ADSL deficiency is a rare inherited disorder. Less than 100 cases have been reported to date. The condition is most prevalent (common) in the Netherlands and Belgium. This condition has however also been found to affect people in countries worldwide (Australia, Belgium, Czech Republic, Italy, France, Germany, Malaysia, Morocco, Netherlands, Norway, Poland, Spain, Turkey, United Kingdom and the United States of America).
What are the signs and symptoms?
ADSL deficiency is grouped into three forms based on the severity of the signs and symptoms. The most severe type is the neonatal form. Signs and symptoms of this form can be detected at or before birth and may include:
- Impaired growth during foetal development
- Microcephaly (small head circumference/size)
- Severe encephalopathy (brain disease, damage or malfunction) leading to:
- A lack of movement
- Difficulty feeding
- Life threatening respiratory problem
- Seizures that do not improve with treatment
Due to the severity of the encephalopathy, infants with this form of the condition usually do not survive more than a few weeks after birth.
ADSL deficiency type I (also known as the severe form) is the most common form of this condition. Signs and symptoms for this form usually begin in the first months of life and may include:
- Severe psychomotor delay
- Hypotonia (weak muscle tone)
- Microcephaly (small head circumference/size)
- Recurrent seizures that are difficult to treat
- Autistic behaviour (for example, repetitive behaviour and lack of eye contact)
In patients with ADSL deficiency type II (also known as the moderate or mild form) development is usually normal for the first few years of life but then slows down. Symptoms may include:
- Mild or moderate psychomotor delay
- Autistic behaviours
How is it diagnosed?
All infants with unexplained neonatal seizures, severe infantile epileptic encephalopathy (a neurological disorder characterised by seizures), developmental delay, hypotonia (also known as floppy baby syndrome) and/or autistic features should be tested for ADSL deficiency. Tests include specialised urine tests looking for the presence of SAICA riboside and succinyladenosine in the urine.
A diagnosis can be confirmed through molecular genetic testing which will show mutations in the ADSL gene.
Prenatal diagnosis has performed through molecular analysis of the amniotic fluid at 8 weeks of gestation from the pregnant mother with a previous diagnosis of ADSL deficiency
Can it be treated?
There are currently no effective therapies or treatments for ADSL deficiency. Treatment is support based, providing support for the patient and their families.
Do my family need to be tested?
ADSL deficiency is an inherited condition. Humans have chromosomes made up of DNA. Genes are pieces of DNA that carry the genetic information. Each chromosome may have several thousand genes. We inherit chromosomes from the egg of the mother and sperm of the father. The genes on those chromosomes carry the instructions that determine a person’s characteristics, which are a combination of the parents.

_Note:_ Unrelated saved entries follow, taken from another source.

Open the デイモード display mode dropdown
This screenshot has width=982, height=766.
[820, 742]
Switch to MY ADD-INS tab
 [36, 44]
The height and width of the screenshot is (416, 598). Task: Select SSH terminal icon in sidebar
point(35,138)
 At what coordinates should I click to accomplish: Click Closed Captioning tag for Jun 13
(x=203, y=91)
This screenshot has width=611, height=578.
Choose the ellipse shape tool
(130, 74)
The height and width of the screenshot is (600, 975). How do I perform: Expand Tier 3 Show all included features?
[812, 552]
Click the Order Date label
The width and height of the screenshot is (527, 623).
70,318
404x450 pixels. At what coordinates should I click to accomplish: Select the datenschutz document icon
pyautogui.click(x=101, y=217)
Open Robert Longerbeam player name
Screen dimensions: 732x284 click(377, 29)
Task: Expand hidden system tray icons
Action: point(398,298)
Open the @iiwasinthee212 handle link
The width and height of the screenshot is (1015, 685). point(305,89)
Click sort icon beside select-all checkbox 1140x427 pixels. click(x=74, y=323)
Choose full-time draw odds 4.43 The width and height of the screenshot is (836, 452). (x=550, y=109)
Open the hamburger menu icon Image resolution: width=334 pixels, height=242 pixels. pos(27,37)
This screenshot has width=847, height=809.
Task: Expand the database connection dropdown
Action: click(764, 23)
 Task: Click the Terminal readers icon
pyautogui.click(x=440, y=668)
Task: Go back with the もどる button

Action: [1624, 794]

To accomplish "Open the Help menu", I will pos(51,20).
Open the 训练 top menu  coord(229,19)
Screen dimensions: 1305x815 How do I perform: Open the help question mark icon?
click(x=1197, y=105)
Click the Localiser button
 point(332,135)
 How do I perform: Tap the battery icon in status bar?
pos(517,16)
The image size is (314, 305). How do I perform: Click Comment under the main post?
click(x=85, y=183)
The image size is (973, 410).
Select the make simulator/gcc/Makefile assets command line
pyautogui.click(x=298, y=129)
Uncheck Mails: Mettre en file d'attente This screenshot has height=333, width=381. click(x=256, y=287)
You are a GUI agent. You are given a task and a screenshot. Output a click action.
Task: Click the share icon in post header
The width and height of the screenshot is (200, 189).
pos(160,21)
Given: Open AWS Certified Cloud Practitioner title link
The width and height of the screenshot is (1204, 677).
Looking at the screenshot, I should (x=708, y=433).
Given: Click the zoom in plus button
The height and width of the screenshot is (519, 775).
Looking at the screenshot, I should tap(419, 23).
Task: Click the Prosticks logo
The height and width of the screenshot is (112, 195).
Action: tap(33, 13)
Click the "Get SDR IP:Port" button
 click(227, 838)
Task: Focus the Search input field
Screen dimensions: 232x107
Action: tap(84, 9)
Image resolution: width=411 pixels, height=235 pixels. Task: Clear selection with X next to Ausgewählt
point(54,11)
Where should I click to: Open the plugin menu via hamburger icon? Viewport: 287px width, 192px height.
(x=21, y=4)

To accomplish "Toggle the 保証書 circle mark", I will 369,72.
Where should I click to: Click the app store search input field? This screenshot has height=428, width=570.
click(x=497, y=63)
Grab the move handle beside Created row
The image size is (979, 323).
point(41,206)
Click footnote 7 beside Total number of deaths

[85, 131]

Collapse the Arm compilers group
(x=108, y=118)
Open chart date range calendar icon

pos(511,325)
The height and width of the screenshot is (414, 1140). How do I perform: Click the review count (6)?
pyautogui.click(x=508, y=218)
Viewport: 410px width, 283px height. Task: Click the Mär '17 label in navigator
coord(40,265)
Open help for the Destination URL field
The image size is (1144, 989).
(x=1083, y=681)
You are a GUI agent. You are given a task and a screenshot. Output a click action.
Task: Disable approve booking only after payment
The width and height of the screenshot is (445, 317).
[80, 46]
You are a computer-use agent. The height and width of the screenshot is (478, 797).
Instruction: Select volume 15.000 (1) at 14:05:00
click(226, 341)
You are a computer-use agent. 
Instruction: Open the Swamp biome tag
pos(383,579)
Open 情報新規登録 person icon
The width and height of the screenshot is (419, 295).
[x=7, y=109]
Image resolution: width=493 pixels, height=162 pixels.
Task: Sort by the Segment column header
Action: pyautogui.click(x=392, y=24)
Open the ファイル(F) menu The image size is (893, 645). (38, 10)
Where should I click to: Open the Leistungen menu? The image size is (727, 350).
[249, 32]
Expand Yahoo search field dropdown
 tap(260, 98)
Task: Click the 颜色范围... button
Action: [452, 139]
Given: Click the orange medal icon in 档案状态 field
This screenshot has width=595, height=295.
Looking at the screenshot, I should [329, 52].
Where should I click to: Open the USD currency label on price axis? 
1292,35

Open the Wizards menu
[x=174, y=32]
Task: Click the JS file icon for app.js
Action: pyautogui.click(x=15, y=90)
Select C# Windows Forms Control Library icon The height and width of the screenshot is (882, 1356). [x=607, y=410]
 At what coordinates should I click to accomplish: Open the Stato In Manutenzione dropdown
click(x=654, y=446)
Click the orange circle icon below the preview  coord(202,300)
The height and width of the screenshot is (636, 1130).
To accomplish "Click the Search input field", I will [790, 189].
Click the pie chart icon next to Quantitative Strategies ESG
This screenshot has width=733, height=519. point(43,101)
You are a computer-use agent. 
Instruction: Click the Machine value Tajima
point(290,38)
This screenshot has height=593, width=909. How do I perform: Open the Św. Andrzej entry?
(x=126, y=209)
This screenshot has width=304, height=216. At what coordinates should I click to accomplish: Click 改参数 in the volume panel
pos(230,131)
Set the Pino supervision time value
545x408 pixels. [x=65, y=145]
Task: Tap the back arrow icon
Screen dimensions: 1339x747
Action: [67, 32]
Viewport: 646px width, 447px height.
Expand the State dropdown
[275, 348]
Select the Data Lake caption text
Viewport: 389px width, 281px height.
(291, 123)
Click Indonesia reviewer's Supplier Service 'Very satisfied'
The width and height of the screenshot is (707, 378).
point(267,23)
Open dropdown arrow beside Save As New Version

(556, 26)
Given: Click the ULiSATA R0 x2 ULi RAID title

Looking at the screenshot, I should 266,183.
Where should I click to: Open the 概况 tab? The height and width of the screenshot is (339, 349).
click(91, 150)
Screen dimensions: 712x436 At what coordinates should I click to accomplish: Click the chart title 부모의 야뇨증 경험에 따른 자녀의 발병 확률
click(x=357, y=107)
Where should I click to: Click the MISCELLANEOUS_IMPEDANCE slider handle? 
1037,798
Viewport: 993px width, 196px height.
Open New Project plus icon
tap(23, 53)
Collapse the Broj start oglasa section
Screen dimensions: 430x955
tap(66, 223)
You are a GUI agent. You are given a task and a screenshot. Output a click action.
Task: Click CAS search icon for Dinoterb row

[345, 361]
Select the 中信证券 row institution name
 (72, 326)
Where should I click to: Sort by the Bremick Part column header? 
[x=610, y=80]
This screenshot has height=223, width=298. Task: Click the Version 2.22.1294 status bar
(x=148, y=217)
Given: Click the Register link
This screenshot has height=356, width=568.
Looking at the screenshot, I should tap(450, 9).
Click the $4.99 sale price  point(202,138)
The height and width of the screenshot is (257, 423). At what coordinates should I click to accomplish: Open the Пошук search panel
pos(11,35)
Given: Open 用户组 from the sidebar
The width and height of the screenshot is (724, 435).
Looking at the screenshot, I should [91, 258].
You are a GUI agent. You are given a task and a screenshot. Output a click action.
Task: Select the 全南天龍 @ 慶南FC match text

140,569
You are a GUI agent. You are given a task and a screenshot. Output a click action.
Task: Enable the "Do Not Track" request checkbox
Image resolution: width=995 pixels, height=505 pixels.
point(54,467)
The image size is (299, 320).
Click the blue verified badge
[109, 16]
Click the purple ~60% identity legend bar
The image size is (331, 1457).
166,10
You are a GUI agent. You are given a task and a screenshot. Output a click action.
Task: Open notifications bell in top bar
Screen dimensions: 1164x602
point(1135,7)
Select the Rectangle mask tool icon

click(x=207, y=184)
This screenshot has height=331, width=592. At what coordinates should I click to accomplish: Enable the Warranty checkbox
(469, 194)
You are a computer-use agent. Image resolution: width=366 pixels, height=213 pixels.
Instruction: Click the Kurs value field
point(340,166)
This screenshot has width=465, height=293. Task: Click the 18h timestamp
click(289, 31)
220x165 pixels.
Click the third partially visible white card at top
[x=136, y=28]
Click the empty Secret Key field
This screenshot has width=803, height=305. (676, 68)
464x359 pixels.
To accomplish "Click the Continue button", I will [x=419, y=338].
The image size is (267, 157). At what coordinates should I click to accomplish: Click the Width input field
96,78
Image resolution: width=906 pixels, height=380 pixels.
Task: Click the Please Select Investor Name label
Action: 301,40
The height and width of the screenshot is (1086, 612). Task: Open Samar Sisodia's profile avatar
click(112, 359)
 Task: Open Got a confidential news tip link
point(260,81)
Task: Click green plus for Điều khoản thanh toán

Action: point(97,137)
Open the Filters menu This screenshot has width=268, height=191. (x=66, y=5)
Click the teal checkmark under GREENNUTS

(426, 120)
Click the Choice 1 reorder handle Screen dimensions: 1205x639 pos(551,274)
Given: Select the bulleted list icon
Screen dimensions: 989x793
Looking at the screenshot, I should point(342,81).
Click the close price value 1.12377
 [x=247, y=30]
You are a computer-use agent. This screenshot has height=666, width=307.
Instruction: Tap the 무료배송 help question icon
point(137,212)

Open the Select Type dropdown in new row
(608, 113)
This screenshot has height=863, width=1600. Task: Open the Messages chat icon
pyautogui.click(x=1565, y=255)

The pattern of inheritance of ADSL deficiency is autosomal recessive. This means that carriers of the condition do not have the disorder because the other gene of this pair is working normally. Parents of children with ADSL deficiency are carriers.
When both parents are carriers, the risk to the baby in each pregnancy is
- 25% chance (1 in 4) of developing the condition
- 50% chance (1 in 2) for the baby to be a carrier of the condition
- 25% chance (1 in 4) for the baby to have two working genes and neither have the condition nor be a carrier
Genetic counselling can be requested to get a full explanation.